> _Problem set_
(A) List every person mentioned by name in the post about Sarkozy mocking Obama at the UN Security Council.
(B) Duplicate the portion of the post about Sarkozy mocking Obama from "As Anne Bayefsky" to "to such threats.".

> _Passage shown_
* * *

It wasn’t the first time Sarko has derided Obama; during the campaign Sarko even called Obama an empty suit.
At that time, Sarko pronounced Obama’s policy towards Iran as ‘utterly immature’, but back then Obama was only a presidential candidate. Now Obama is POTUS, and Sarko’s making himself clear:
Sarkozy Mocks Obama at UN Security Council: Hello, Big Media?
Obama: “We must never stop until we see the day when nuclear arms have been banished from the face of the earth.”
Sarkozy: “We live in the real world, not the virtual world. And the real world expects us to take decisions.”
The rest of Sarkozy’s remarks were, well, remarkable:
“President Obama dreams of a world without weapons … but right in front of us two countries are doing the exact opposite.
“Iran since 2005 has flouted five security council resolutions. North Korea has been defying council resolutions since 1993.
“I support the extended hand of the Americans, but what good has proposals for dialogue brought the international community? More uranium enrichment and declarations by the leaders of Iran to wipe a UN member state off the map,” he continued, referring to Israel.
The sharp-tongued French leader even implied that Mr Obama’s resolution 1887 had used up valuable diplomatic energy.
“If we have courage to impose sanctions together it will lend viability to our commitment to reduce our own weapons and to making a world without nuke weapons,” he said.
One can only agree with Sarko. Obama’s message is that Iran is “on notice,” as if it were a truant child or a delinquent debtor. Scott Ott managed to inject some humor from this in his post, Iran Claims U.S. Operates Underground Scolding Facility
Next? An October 1st meeting, but no desire to win:
“This isn’t a football game,” Obama said. “So I’m not interested in victory, I’m interested in solving the problem.”
Well, big whoop-dee-doo. Surely that statement must have the mullahs quaking in their boots.
As Anne Bayefsky puts it,
when President Obama addressed the General Assembly and Security Council he already knew that Iran was ignoring international standards, and its latest violations endangered international peace and security more than ever before. And yet he deliberately refused to put Iran on the agenda of the Council summit — the same Council that he claimed bore responsibility for responding to such threats.

* * *

> _Data provided_
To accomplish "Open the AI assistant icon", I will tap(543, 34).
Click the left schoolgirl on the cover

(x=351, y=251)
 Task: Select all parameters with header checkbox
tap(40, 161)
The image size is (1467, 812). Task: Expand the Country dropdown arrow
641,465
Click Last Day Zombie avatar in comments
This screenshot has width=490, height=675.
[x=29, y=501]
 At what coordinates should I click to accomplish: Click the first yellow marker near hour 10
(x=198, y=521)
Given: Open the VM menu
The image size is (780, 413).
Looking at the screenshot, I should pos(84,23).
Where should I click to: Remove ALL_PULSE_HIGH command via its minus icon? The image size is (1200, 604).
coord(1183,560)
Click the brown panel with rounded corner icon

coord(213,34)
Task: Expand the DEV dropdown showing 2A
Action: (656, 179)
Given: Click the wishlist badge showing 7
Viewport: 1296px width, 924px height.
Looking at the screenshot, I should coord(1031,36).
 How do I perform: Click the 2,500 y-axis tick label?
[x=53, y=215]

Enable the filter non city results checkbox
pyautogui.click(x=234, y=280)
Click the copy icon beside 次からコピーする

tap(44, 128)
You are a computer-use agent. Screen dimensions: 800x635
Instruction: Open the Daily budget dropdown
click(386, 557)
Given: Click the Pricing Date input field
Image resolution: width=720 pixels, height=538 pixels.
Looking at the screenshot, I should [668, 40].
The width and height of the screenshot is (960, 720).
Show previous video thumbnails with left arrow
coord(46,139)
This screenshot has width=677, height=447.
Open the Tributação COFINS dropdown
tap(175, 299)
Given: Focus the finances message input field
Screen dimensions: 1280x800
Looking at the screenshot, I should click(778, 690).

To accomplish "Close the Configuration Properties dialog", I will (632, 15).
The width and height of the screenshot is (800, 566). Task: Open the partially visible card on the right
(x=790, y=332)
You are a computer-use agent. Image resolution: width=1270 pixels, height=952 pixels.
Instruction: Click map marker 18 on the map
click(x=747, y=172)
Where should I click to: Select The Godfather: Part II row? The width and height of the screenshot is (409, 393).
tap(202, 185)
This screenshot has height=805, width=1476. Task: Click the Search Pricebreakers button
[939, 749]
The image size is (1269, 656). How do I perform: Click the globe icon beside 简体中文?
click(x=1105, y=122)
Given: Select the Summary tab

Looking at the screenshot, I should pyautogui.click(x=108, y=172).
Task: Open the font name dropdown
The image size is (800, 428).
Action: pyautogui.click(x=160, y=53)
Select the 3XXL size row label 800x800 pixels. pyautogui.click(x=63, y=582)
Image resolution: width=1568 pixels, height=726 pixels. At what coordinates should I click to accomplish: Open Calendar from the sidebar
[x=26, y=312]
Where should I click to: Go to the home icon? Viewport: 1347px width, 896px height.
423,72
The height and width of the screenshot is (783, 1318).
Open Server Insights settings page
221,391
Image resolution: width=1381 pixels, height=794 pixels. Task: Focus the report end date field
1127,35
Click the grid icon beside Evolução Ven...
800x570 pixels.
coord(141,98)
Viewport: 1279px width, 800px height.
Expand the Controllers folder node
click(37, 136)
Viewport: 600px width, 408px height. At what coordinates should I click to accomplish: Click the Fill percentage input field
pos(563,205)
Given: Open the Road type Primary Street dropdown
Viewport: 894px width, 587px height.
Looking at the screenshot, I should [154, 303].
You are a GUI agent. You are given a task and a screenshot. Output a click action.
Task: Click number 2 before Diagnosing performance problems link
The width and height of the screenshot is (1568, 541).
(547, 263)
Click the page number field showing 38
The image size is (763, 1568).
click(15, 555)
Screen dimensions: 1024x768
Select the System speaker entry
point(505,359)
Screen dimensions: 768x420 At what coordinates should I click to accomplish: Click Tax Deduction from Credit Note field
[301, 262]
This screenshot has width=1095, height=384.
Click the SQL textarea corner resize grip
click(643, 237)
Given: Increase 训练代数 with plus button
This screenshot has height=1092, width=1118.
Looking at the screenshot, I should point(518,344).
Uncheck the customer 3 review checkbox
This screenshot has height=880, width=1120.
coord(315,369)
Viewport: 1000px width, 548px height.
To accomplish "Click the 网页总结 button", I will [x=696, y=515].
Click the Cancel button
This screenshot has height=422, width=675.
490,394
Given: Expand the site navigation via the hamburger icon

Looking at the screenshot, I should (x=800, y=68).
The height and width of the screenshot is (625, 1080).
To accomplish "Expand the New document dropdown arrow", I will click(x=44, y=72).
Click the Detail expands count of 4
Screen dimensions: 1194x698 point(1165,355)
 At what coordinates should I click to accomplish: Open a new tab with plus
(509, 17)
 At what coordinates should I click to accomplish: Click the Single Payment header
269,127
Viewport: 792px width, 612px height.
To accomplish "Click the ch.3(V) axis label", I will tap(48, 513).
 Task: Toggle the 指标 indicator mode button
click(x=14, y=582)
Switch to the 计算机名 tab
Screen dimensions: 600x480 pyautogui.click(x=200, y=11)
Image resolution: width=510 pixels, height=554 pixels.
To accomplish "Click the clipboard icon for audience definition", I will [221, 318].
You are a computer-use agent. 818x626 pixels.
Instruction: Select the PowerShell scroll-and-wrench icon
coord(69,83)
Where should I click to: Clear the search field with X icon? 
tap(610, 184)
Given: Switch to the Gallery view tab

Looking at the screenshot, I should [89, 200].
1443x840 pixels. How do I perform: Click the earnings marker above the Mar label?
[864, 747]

* * *

> _Per-task answers_
(A) Sarkozy (also called Sarko), Obama, Scott Ott, Anne Bayefsky

(B)
As Anne Bayefsky puts it,
when President Obama addressed the General Assembly and Security Council he already knew that Iran was ignoring international standards, and its latest violations endangered international peace and security more than ever before. And yet he deliberately refused to put Iran on the agenda of the Council summit — the same Council that he claimed bore responsibility for responding to such threats.